Communication Builds Our Community
$45 Million Project is Still on Schedule
Another weekend of detours and traffic snarls for Lake Wales drivers will take place in mid-September as contractors raise nine enormous steel I-beams that will soon be bearing three lanes of eastbound vehicular traffic and a bicycle lane over US 27.
Planned for the weekend of September 16 through 19, Florida Department of Transportation traffic engineers designed the complex series of eight different detour routes that will lead both light and heavy commercial traffic through the city.
The massive multi-year project to rebuild the former obsolete bridge and interchange has been ongoing of more than 18 months. Completion is expected to take place in 2025. The result will be a completely re-configured "single-point urban interchange" rather than the former half-cloverleaf design.
The closure is being done for obvious safety reasons, as few would wish to pass under a dangling steel beam weighing up to 90,000 pounds. The center segment beams alone are 107 feet long.

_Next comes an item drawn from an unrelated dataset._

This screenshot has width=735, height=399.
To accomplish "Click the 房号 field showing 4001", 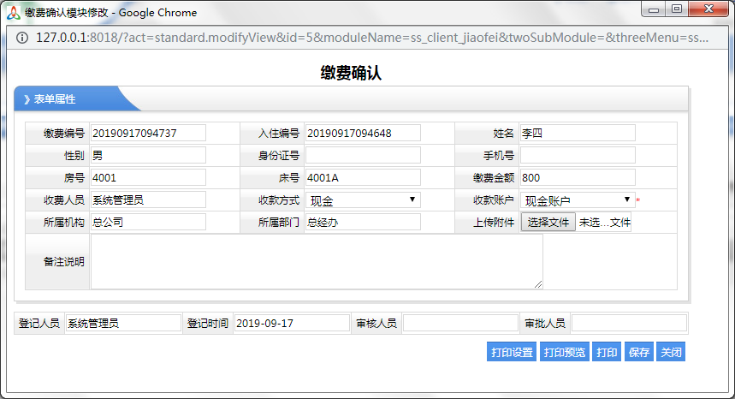I will tap(148, 177).
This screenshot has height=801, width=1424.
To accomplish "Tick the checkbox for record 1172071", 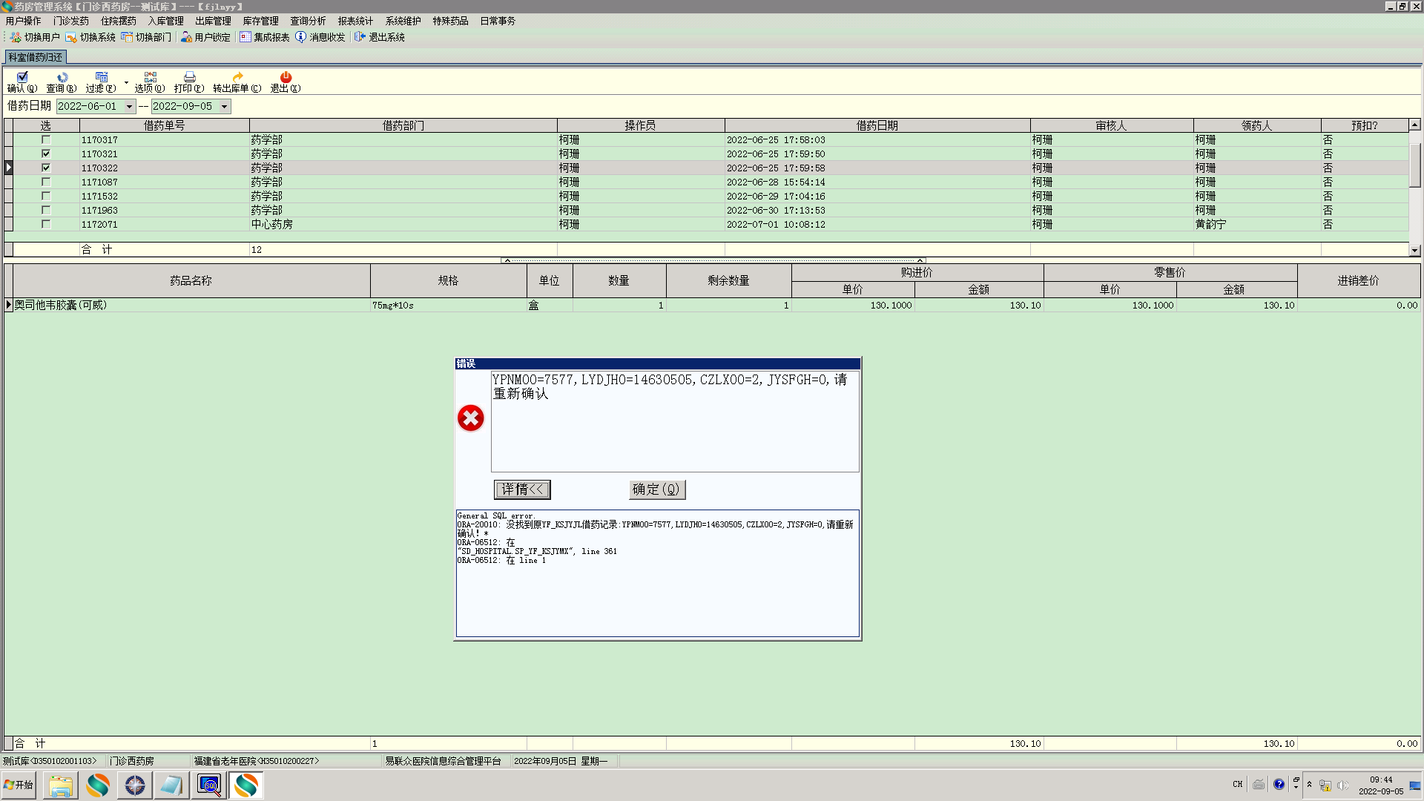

Each of the nine girders will be joined to form three continuous beams weighing 250,000 pounds and spanning 261 feet without center supports, eliminating the blind spots caused by the former center pillars supporting the old reinforced concrete bridge.
The new bridge will receive a deck and be completed and ready to receive traffic in early 2023, marking a major step forward toward completion of the project.
An average of 32 workers are on site each day, according to Adam Rose, a Communications Specialist with the Florida Department of Transportation. Their work has been slowed recently by heavy rain and lightning, but the contractor remains on schedule to complete the job.
Following phases will include completion of the new ramps serving the intersection, which will be located beneath the spans.
New signage, lighting and other necessities are also included in the project. A wall designed as a noise barrier will be constructed at the south-west portion of the intersection. Landscaping is being designed in conjunction with the City of Lake Wales, according to Rose.